** begin DATA TO PROCESS **

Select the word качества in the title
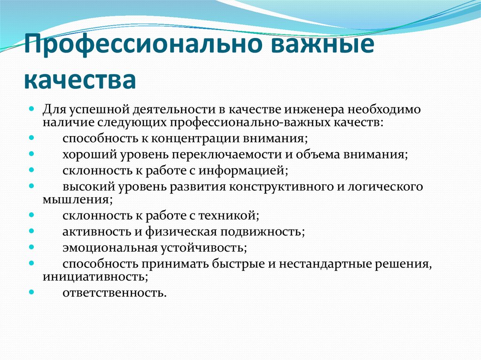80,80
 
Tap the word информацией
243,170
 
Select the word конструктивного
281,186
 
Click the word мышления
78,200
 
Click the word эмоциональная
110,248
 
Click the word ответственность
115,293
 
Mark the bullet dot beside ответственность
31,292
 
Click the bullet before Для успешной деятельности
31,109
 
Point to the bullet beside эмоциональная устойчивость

** end DATA TO PROCESS **
** begin DATA TO PROCESS **

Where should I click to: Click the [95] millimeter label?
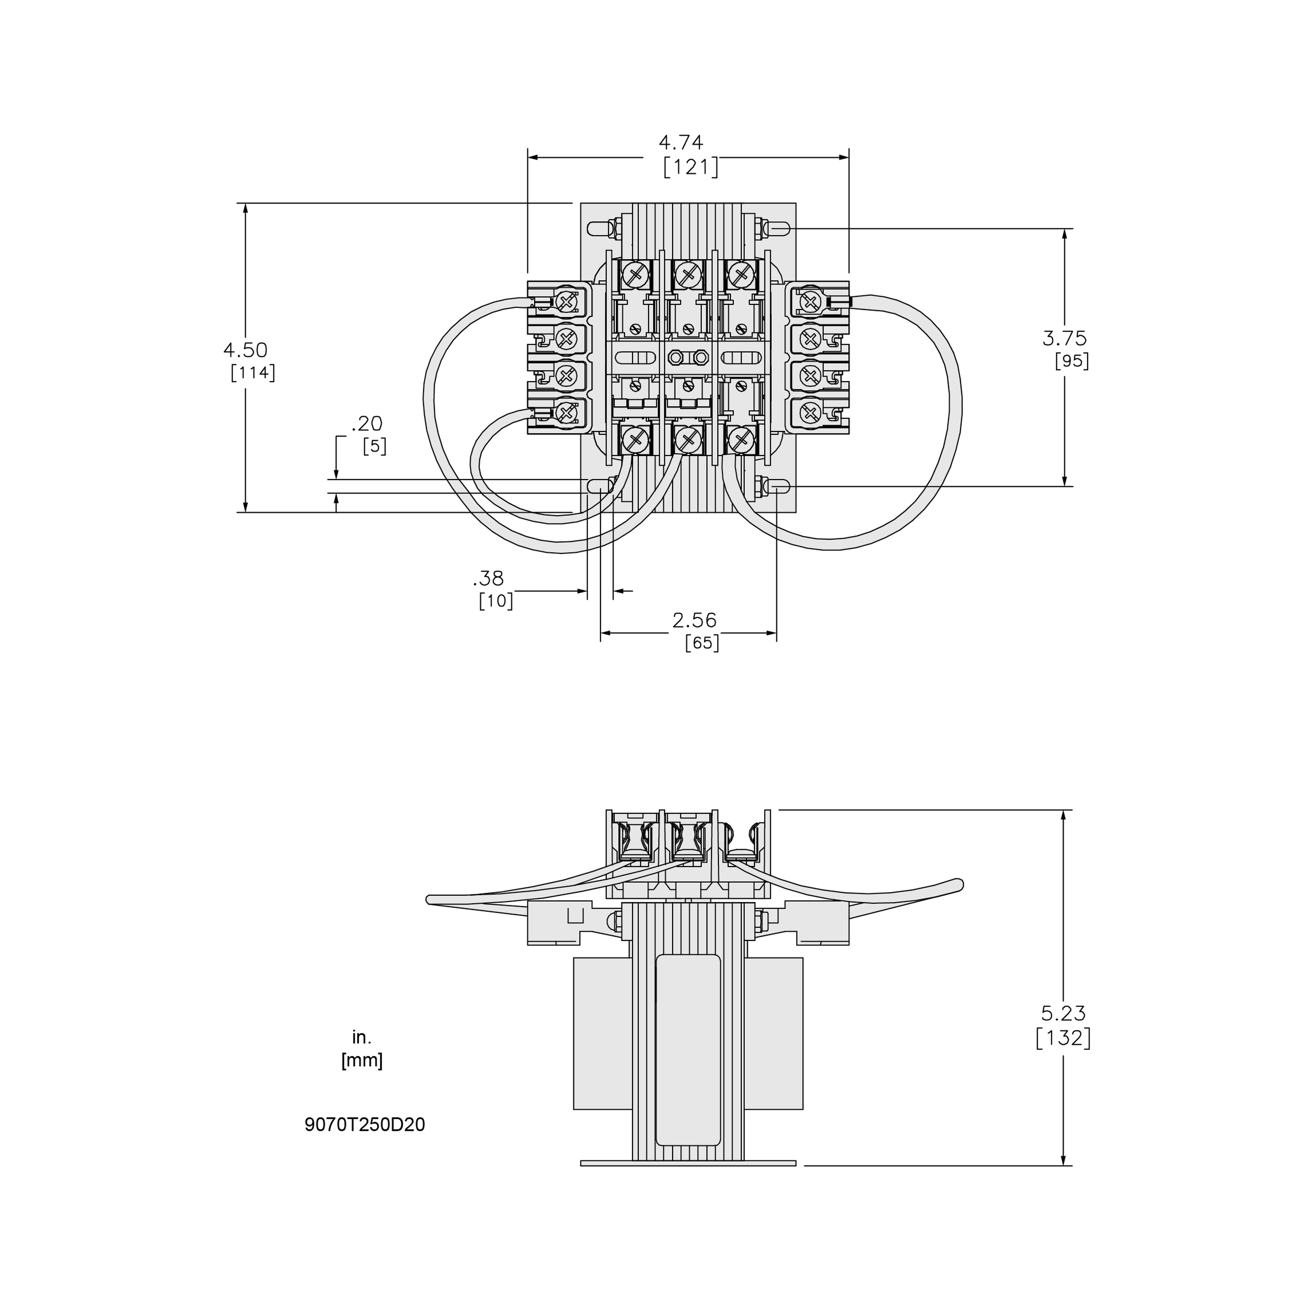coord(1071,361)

** end DATA TO PROCESS **

DIRECTIONS FOR THIS TASK.
Copy out, character for character, the material that starts at the line containing "Click the word ответственность" and continues through the line containing "Point to the", with both of those lines included.

RESULT FOR THIS TASK.
Click the word ответственность
115,293
 
Mark the bullet dot beside ответственность
31,292
 
Click the bullet before Для успешной деятельности
31,109
 
Point to the bullet beside эмоциональная устойчивость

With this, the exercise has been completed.